A maggior ragione la pulsione di morte (concepita da Freud – ripeto e guarda caso negli ultimi anni della sua vita – , sostenuta poi con forza da Lacan e oggi ripresa con altrettanta energia e convinzione da Massimo Recalcati, nel suo libro “Le nuove melanconie”, in polemica garbata ma altrettanto decisa con i neolacaniani, che a suo dire l’avrebbero edulcorata e in fondo svuotata del suo potere urticante e scabroso) non è, dunque, almeno per me, una pulsione che strutturalmente, per sua natura intrinseca, nega “l’incontro con l’Altro”.
Quasi fosse un’altra forma di vita, di esistenza, una vita e un’esistenza paradossalmente nate già morte.

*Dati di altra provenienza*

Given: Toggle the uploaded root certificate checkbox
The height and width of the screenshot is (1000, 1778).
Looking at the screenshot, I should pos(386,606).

Ma è la stessa pulsione di vita, che non ha avuto (nella fase dell’infanzia soprattutto) un’esperienza positiva e felice nell’incontro con l’Altro (quando i primi incontri con l’Altro – in modo particolare con i genitori, in modo ancora più particolare con la madre – segnano, decidono quasi definitivamente il destino della nostra vita emotivo/affettiva) e, quindi, si è ritirata in se stessa, ripiegata su di sé, delusa, disperatamente immalinconita, e perciò ammalata.

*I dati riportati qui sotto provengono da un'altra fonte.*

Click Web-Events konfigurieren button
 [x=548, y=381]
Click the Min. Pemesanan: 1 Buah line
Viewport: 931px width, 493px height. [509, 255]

Oltretutto questo modo di vedere non mi pare che neghi e neanche che tenda ad oscurare, edulcorare o sottovalutare, come sembra temere Recalcati, il lato tragico della vita e persino le spinte autodistruttive, a volte assolutamente devastanti, presenti in molte esistenze umane.
Significa solo spiegarli e motivarli con argomentazioni diverse da quelle a cui fece ricorso Freud e, dopo di lui, da tanti altri insigni psicoanalisti ( i cosiddetti ortodossi), tra i quali i già citati Lacan e Recalcati, senza cadere nelle loro contraddizioni teoriche, che a me sembrano piuttosto vistose, come ho provato qui a dimostrare.
© Giovanni Lamagna
Viene prima ed è più forte la pulsione di vita o la pulsione di morte?
La pulsione di morte – dice Freud in “Al di là del principio di piacere”– è “più originaria, più elementare, più pulsionale” del principio del piacere (da una citazione di Massimo Recalcati a p. 58 del suo libro “Le nuove melanconie”).
Pur con tutto il grande rispetto che ho per il grande padre della psicoanalisi, non riesco ad essere d’accordo con questa affermazione di Freud.
Se, infatti, essa fosse vera, la vita si sarebbe spenta subito, già al suo primo nascere ed apparire. Anzi non sarebbe per niente nata ed apparsa.
Se la pulsione di morte fosse più originaria e, in buona sostanza, stando a quello che pensa Freud, più forte (“più pulsionale”) di quella di vita, la vita semplicemente non sarebbe nata e non sarebbe continuata, nelle sue varie forme, continuamente cangianti.
Non ci sono dubbi (e questa è la parte di verità contenuta nell’affermazione di Freud) che, nel momento stesso in cui un essere umano nasce (ma si potrebbe dire lo stesso di qualsiasi altro vivente), egli/esso già comincia a declinare, a deperire e, quindi, in un certo senso a morire.
Ma di qui a dire che la pulsione di morte precede (è “più originaria”) di quella di vita, a mio avviso, ce ne corre.
Io sono piuttosto portato a dire che la pulsione di vita e la pulsione di morte nascono e convivono assieme, in una lotta titanica, tragica e continua.
Anche se devo riconoscere (e in questo Freud aveva indubbiamente ragione) che alla fine in questa lotta vince la pulsione di morte.
Almeno quanto alla vita individuale, del singolo organismo vivente. Che è poi (sia detto per inciso) la cosa che più interessa ad ognuno di noi.
Perché, invece, in una logica universale e oggettiva, non individuale e soggettiva, si potrebbe anche dire, con il celebre scienziato francese del ‘700, Lavoisier, che in natura “nulla si crea e nulla si distrugge, ma tutto si trasforma”.
E che, quindi, la vita e, perciò, anche la pulsione che la esprime sono in qualche modo eterne, pur nella loro continua evoluzione/ involuzione e mutevolezza.
Di cui, indubbiamente, è parte (e parte sicuramente tragica) l’esperienza soggettiva e individuale della morte.